What commit id does this fix?

And I missed where Alan provided a signed-off-by, where was that?

thanks,

greg k-h
duanchenghao Oct. 24, 2024, 8:46 a.m. UTC | #3
hi greg k-h,

在 2024-10-24星期四的 09:05 +0200,Greg KH写道:
> On Thu, Oct 24, 2024 at 10:40:38AM +0800, Duan Chenghao wrote:
> > When a device is inserted into the USB port and an S4 wakeup is
> > initiated,
> > after the USB-hub initialization is completed, it will
> > automatically enter
> > suspend mode. Upon detecting a device on the USB port, it will
> > proceed with
> > resume and set the hcd to the HCD_FLAG_WAKEUP_PENDING state. During
> > the S4
> > wakeup process, peripherals are put into suspend mode, followed by
> > task
> > recovery. However, upon detecting that the hcd is in the
> > HCD_FLAG_WAKEUP_PENDING state, it will return an EBUSY status,
> > causing the
> > S4 suspend to fail and subsequent task recovery to not proceed.
> > -
> > [   27.594598][ 1]  PM: pci_pm_freeze(): hcd_pci_suspend+0x0/0x28
> > returns -16
> > [   27.594601][ 1]  PM: dpm_run_callback(): pci_pm_freeze+0x0/0x100
> > returns -16
> > [   27.603420][ 1]  ehci-pci 0000:00:04.1: pci_pm_freeze+0x0/0x100
> > returned 0 after 3 usecs
> > [   27.612233][ 1]  ehci-pci 0000:00:05.1: pci_pm_freeze+0x0/0x100
> > returned -16 after 17223 usecs
> > [   27.810067][ 1]  PM: Device 0000:00:05.1 failed to quiesce
> > async: error -16
> > [   27.816988][ 1]  PM: quiesce of devices aborted after 1833.282
> > msecs
> > [   27.823302][ 1]  PM: start quiesce of devices aborted after
> > 1839.975 msecs
> > ......
> > [   31.303172][ 1]  PM: recover of devices complete after 3473.039
> > msecs
> > [   31.309818][ 1]  PM: Failed to load hibernation image,
> > recovering.
> > [   31.348188][ 1]  PM: Basic memory bitmaps freed
> > [   31.352686][ 1]  OOM killer enabled.
> > [   31.356232][ 1]  Restarting tasks ... done.
> > [   31.360609][ 1]  PM: resume from hibernation failed (0)
> > [   31.365800][ 1]  PM: Hibernation image not present or could not
> > be loaded.
> > 
> > The "do_wakeup" is determined based on whether the controller's
> > power/wakeup attribute is set. The current issue necessitates
> > considering
> > the type of suspend that is occurring. If the suspend type is
> > either
> > PM_EVENT_FREEZE or PM_EVENT_QUIESCE, then "do_wakeup" should be set
> > to
> > false.
> > 
> > Reported-by: kernel test robot <lkp@intel.com>
> > Closes:
> > https://lore.kernel.org/oe-kbuild-all/202410151722.rfjtknRz-lkp@intel.com/
> > Signed-off-by: Alan Stern <stern@rowland.harvard.edu>
> > Signed-off-by: Duan Chenghao <duanchenghao@kylinos.cn>
> 
> What commit id does this fix?

The current patch is not intended to fix an issue with a specific
commit, but rather to address a long-standing problem in the USB core.

> 
> And I missed where Alan provided a signed-off-by, where was that?

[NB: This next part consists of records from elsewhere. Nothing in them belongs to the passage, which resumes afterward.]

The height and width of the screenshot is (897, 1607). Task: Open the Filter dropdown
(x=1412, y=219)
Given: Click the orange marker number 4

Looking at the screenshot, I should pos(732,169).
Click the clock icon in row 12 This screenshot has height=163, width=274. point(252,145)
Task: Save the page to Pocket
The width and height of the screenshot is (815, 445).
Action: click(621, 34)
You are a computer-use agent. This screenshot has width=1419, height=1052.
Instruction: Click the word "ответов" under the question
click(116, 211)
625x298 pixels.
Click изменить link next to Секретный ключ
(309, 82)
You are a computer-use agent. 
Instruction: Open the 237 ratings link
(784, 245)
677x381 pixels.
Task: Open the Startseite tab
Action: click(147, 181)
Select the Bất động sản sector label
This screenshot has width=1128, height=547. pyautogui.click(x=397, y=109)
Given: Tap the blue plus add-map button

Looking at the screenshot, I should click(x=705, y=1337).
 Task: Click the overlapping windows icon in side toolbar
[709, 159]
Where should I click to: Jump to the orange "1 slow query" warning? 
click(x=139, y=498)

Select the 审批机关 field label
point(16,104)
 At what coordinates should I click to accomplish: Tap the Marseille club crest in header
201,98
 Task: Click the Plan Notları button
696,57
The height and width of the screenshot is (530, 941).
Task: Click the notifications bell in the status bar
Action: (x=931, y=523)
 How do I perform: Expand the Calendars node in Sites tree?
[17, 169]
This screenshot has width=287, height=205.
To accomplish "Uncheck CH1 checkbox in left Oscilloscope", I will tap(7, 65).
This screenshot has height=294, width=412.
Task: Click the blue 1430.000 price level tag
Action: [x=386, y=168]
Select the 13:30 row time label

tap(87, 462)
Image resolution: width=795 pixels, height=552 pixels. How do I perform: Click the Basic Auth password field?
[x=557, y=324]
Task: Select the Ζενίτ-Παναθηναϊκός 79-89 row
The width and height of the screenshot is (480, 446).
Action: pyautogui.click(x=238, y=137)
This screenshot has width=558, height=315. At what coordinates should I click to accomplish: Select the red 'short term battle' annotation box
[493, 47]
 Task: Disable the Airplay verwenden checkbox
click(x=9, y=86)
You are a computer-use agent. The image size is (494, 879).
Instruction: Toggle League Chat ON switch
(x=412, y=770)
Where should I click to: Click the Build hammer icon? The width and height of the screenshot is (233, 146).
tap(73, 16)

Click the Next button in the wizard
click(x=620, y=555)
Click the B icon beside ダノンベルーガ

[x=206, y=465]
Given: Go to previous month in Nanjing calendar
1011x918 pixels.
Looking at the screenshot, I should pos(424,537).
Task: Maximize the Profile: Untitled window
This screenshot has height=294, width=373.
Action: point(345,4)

In the following email, Alan proposed using "Signed-off-by" for
signing.
https://lore.kernel.org/all/489805e7-c19c-4b57-9cd7-713e075261cd@rowland.harvard.edu/

Thanks
Duan Chenghao

> 
> thanks,
> 
> greg k-h
diff mbox series

Patch

diff --git a/drivers/usb/core/hcd-pci.c b/drivers/usb/core/hcd-pci.c
index a08f3f228e6d..390b1225f3cc 100644
--- a/drivers/usb/core/hcd-pci.c
+++ b/drivers/usb/core/hcd-pci.c
@@ -422,7 +422,12 @@  static int suspend_common(struct device *dev, pm_message_t msg)
 	bool			do_wakeup;
 	int			retval;
 
-	do_wakeup = PMSG_IS_AUTO(msg) ? true : device_may_wakeup(dev);
+	if (PMSG_IS_AUTO(msg))
+		do_wakeup = true;
+	else if (PMSG_NO_WAKEUP(msg))
+		do_wakeup = false;
+	else
+		do_wakeup = device_may_wakeup(dev);
 
 	/* Root hub suspend should have stopped all downstream traffic,
 	 * and all bus master traffic.  And done so for both the interface
@@ -521,6 +526,11 @@  static int hcd_pci_suspend(struct device *dev)
 	return suspend_common(dev, PMSG_SUSPEND);
 }
 
+static int hcd_pci_freeze(struct device *dev)
+{
+	return suspend_common(dev, PMSG_FREEZE);
+}
+
 static int hcd_pci_suspend_noirq(struct device *dev)
 {
 	struct pci_dev		*pci_dev = to_pci_dev(dev);
@@ -590,6 +600,7 @@  static int hcd_pci_restore(struct device *dev)
 #else
 
 #define hcd_pci_suspend		NULL
+#define hcd_pci_freeze			NULL
 #define hcd_pci_suspend_noirq	NULL
 #define hcd_pci_poweroff_late	NULL
 #define hcd_pci_resume_noirq	NULL
@@ -624,7 +635,7 @@  const struct dev_pm_ops usb_hcd_pci_pm_ops = {
 	.suspend_noirq	= hcd_pci_suspend_noirq,
 	.resume_noirq	= hcd_pci_resume_noirq,
 	.resume		= hcd_pci_resume,
-	.freeze		= hcd_pci_suspend,
+	.freeze		= hcd_pci_freeze,
 	.freeze_noirq	= check_root_hub_suspended,
 	.thaw_noirq	= NULL,
 	.thaw		= hcd_pci_resume,
diff --git a/include/linux/pm.h b/include/linux/pm.h
index 97b0e23363c8..2a676b2cb699 100644
--- a/include/linux/pm.h
+++ b/include/linux/pm.h
@@ -570,7 +570,8 @@  const struct dev_pm_ops name = { \
 					{ .event = PM_EVENT_AUTO_RESUME, })
 
 #define PMSG_IS_AUTO(msg)	(((msg).event & PM_EVENT_AUTO) != 0)
-
+#define PMSG_NO_WAKEUP(msg)	(((msg).event & \
+				(PM_EVENT_FREEZE | PM_EVENT_QUIESCE)) != 0)
 /*
  * Device run-time power management status.
  *